Em 30 de março, um vídeo do Youtube do veículo também foi removido por uma queixa de violação de direitos autorais movida pela Secom. No vídeo, havia um fragmento de um Enlace Ciudadano - transmissões semanais feitas pelo presidente Correa. Em 5 de maio, CloudFlare anunciou outra queixa aberta pela Secom para a uso na MashiMachine, criada pelo portal, que usa imagens dos Enlaces Ciudadanos. Em 6 de maio, a Secom pediu que a Amazon também removesse um artigo por "apropriação indevida de documentos públicos". Em 10 de maio, devido a uma nova denúncia da Secom, o portal teve de retirar 10 mensagens da sua conta do Twitter por uso de fotos da conta do Flickr da Presidência.
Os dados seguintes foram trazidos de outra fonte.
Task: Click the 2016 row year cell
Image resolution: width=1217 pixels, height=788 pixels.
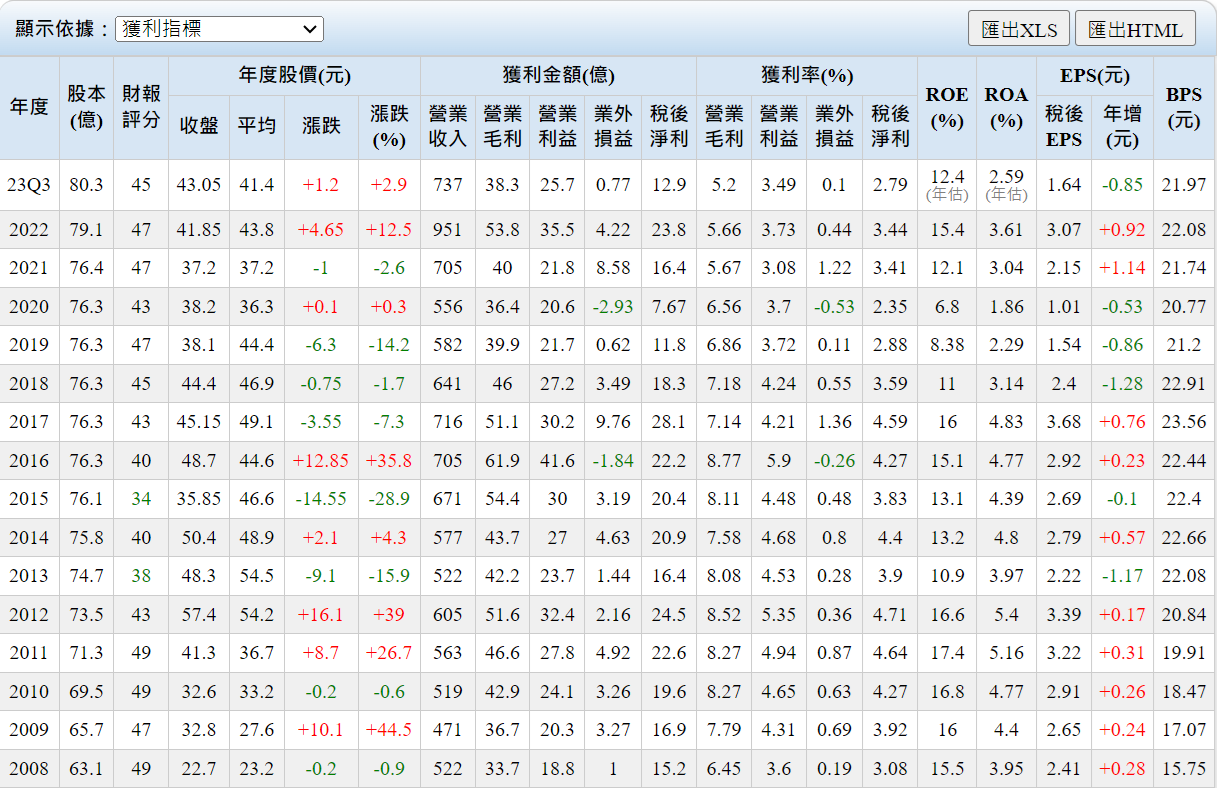Action: point(29,461)
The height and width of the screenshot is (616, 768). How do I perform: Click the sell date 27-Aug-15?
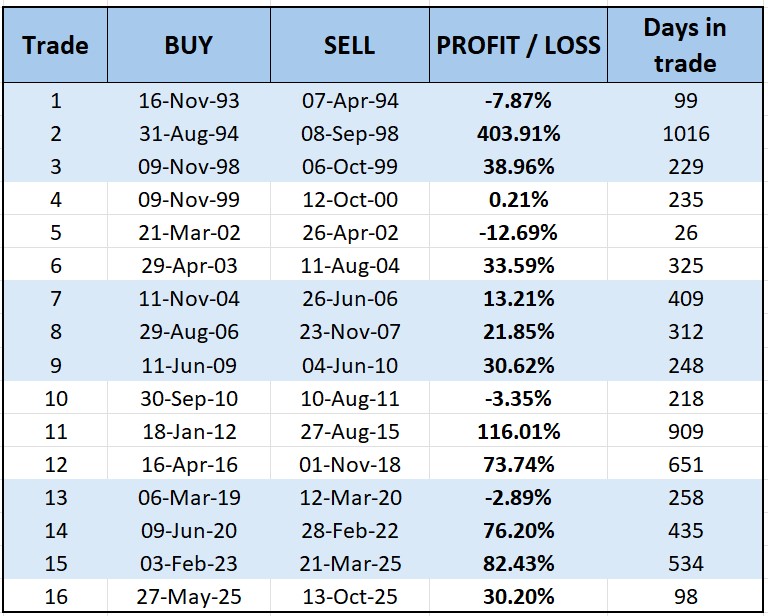coord(350,432)
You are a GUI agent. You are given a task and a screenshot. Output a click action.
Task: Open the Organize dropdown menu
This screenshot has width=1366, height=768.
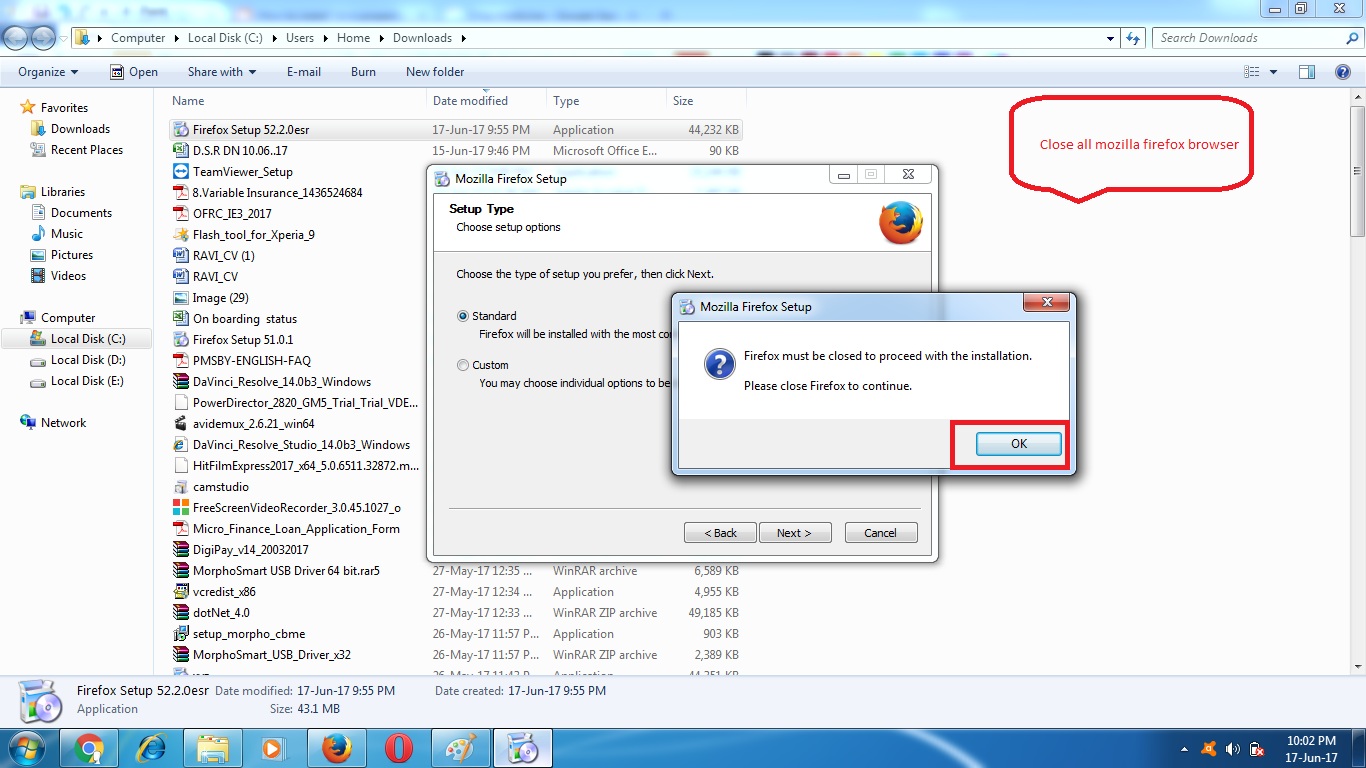tap(46, 71)

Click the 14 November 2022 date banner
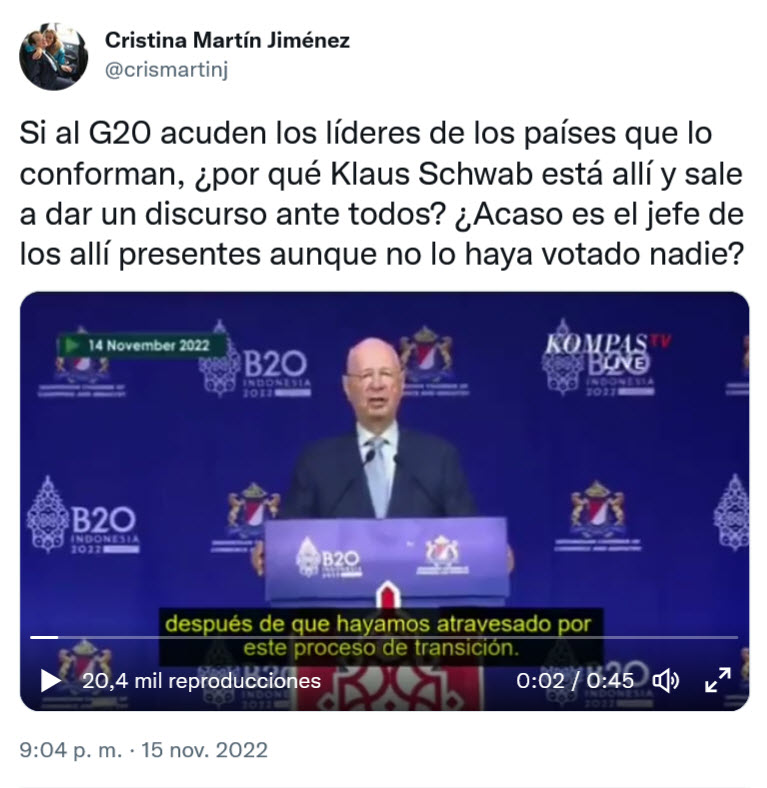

Focus Ecuador também foi sofreu processos por suposta violação de copyrght pela empresa Ares Rights em nome do governo. No dia 6 de maio ocorreu a mais recente, desta vez, quando a Secom e o movimento governista Alianza País o denunciaram por utilizar imagens postadas em redes sociais da Presidência.
O uso de leis de propriedade intelectual com o propósito de remover informações e outros conteúdos, foi denunciado anteriormente por várias organizações nacionais e internacionais tais como a Relatoria Especial para a Liberdade de Expressão, em seus relatórios anuais.
O Comitê para a Proteção dos Jornalistas (CPJ) publicou em janeiro passado a pesquisa "Como a lei sobre direitos autorais é usada para silenciar os críticos do presidente Correa”. Há poucos dias, o CPJ informou que tweets com links para o estudo também haviam sido eliminados usando a lei de direitos autorais.
Os fatos alegados na carta também foram divulgados numa conferência de imprensa realizada no Equador. Nela, os meios de comunicação disseram que não descartam levar seus casos aos tribunais dos EUA, onde os seus servidores estão alojados e, assim, identificar os responsáveis pelos ataques cibernéticos.
Nota do editor: Essa história foi publicada originalmente no blog de jornalismo nas Américas do Centro Knight, o predecessor do LatAm Journalism Review.